Florida passed reforms in 2023 and has kept its first place ranking in the nation for higher education. Texas followed last year. Alabama signed similar legislation this month. Florida and Texas have both seen enrollment records this past year. These reforms are not driving students away.
Louisiana has an opportunity to join this movement at exactly the right moment.
Louisiana currently ranks 50th in the U.S. News and World Report’s Higher Ed state rankings, dead last. Louisiana taxpayers deserve institutions that are accountable for that result.
Thankfully, when Louisiana decides to fix education, those fixes work. The reforms championed by this legislature have taken Louisiana to its highest K-12 ranking in history. HB 1063 is the higher education equivalent of that reform agenda The South is surging. Louisiana should be leading it.
Fundamentally, HB 1063 is about ensuring the authority vested in the management boards of these institutions is clear. These boards exist, per the state constitution, to “supervise and manage the institutions, programs, and properties” of their systems. Requiring boards to publicly certify curriculum and approve hiring in public meetings is an exercise of supervisory and management authority, not an expansion of it. A board cannot “supervise and manage” an institution without authority over what it teaches and who it employs.
I’ll briefly touch on how some of the provisions of HB 1063 achieve this:
First, Louisiana taxpayers invest over $1 billion annually in public universities. No management board has ever been required to certify that the courses students must take to graduate meet any defined academic standard. HB 1063 requires boards to confirm the courses mandatory to graduate in Louisiana are aligned with three criteria so all graduates are prepared to lead worthwhile professional, civic, and personal lives after graduation, regardless of their major.

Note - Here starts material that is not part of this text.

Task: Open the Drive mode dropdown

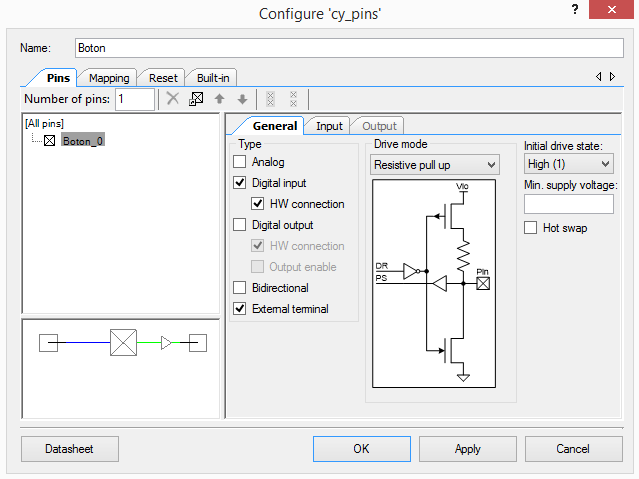Action: click(435, 164)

This is about accountability to the taxpayer and the students themselves. No content is banned. No ideology is pushed.
Second, all administrator and tenure-track hires currently require no public meeting, no advance posting, and no board vote.
HB 1063 does not create new authority over this process. It ensures that existing authority is exercised on the record, in public, with a vote.

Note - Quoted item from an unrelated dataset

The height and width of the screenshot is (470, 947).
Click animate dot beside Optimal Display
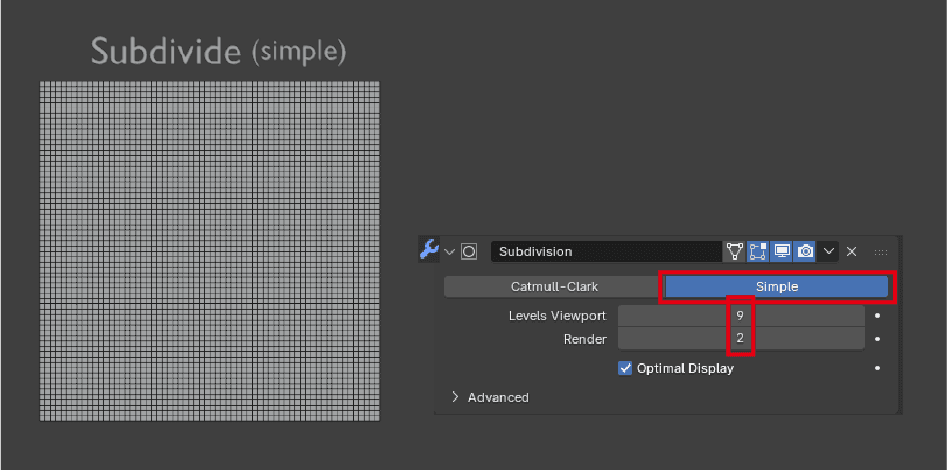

Third, Faculty senates are already advisory bodies under state law. In practice, though, decades of deference have created an unwritten arrangement where these bodies exercise authority with no legal basis. HB 1063 codifies what the law has always said, these bodies are advisory only, while explicitly protecting freedom of association and academic freedom.
In sum, the South is moving. Louisiana has the opportunity to lead. Louisiana’s students and taxpayers deserve transparency in what is being taught, who is being hired, and assurance that the $1 billion they invest in public higher education is working for Louisiana, not against it.